Mathias grunted. “Not well. They took a lot from her this time. Too much.”
Jendar stepped forward and gently placed his hand on his brother’s shoulder. The rough weave of Mathias’s brown woolen shirt—the type commonly worn by most of the villagers—tickled his palm. “You’ve been in here all morning. You should take a break.”
Mathias hesitated, then nodded, pushing himself to his feet and leaving the house.
Jendar knelt by his mother’s bedside, forcing himself to stare at what he didn’t want to see. Her features were sallow. She appeared wasted, deathly. He shuddered as he placed a hand on her back.
“I’m here,” he whispered, knowing she couldn’t hear him. “Mathias went out for a bit, but he’ll be back.”
Like his brother, he reached out and stroked her hair. One of his fingertips brushed a rough spot on her neck, and he cringed, jerking his hand back involuntarily. He cursed himself silently for such a foolish reaction. He pushed his mother’s hair to the side and forced himself to look at what had provoked his revulsion. A single red puncture wound stood like an angry hill on her neck.
It still hasn’t healed. You know what that means.
A single tear slid down Jendar’s cheek and splashed against a floorboard.
Just like Father, he thought. Pretty soon it’ll just be Mathias and me.
He sat beside her for a while longer, listening to her quiet breathing. He stood only when Mathias came back inside.
“Still the same?” Mathias asked, though he almost certainly knew what the answer would be.
Jendar nodded as he stood and walked out into the cottage’s main chamber. “We have today. That’s probably it. You remember how fast Father went when he reached this point.” It wasn’t a question.
Mathias sat heavily on one of the sturdy benches beside the rough wooden table in the center of the room. “Just us,” he breathed. “It’ll be just us. First Father, now Mother.”
Jendar sat down next to him. “We both knew this time would come eventually.”
Mathias’s breath hitched, and he wiped at his eyes. “It doesn’t make it any easier.”
“No, it doesn’t.”
“And one day…one day…it’ll be our turn.” Mathias’s tears flowed freely, and he fought to speak through them. “One day…when we’re older…the lord and lady will finish us…and leave our children without their parents.”
Jendar put an arm around his brother’s shoulders and squeezed him tightly. “We’ll need to petition the lord and lady for marriage,” said Jendar. “And have children of our own. At least that way we’ll live a little longer.”
Jendar tried to speak confidently, to instill hope in his brother.
If only he knew how I really feel.
Mathias had a lustful eye for many of the young women of the village, and would regularly confide his desires to Jendar. Jendar would always smile and nod in agreement, though he never admitted that it was the young men of the village that interested him.
If the lord and lady knew…
He shuddered.
“I don’t know if I’m ready for marriage yet,” Mathias said tightly. “Who knows who they’d choose for me?”
“It might not be that bad,” said Jendar. “Mother and Father were always happy.”
Mathias sighed. “They were lucky.
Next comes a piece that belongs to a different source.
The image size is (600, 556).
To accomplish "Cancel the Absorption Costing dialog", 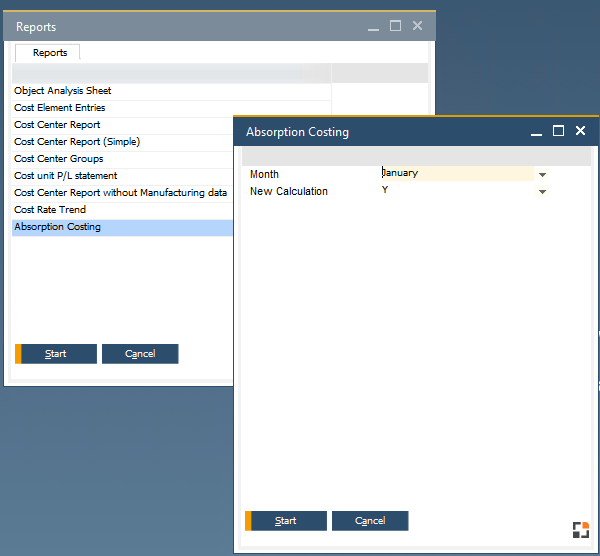I will [x=370, y=521].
Plenty aren’t. They’ll probably match me up with ox-faced Juliana Woodwright. I swear that girl had a bull for a father.”
Jendar chuckled. “It won’t be so bad, no matter who they pick for you. Besides, it’s better than the alternative.”
Mathias grunted. “Only if we have children. If not…”
Jendar felt no need to finish his brother’s thought. Everyone knew what happened to the childless among their village.
“I need some air,” said Jendar. “Will you be all right?”
Mathias nodded then blew his nose into a handkerchief.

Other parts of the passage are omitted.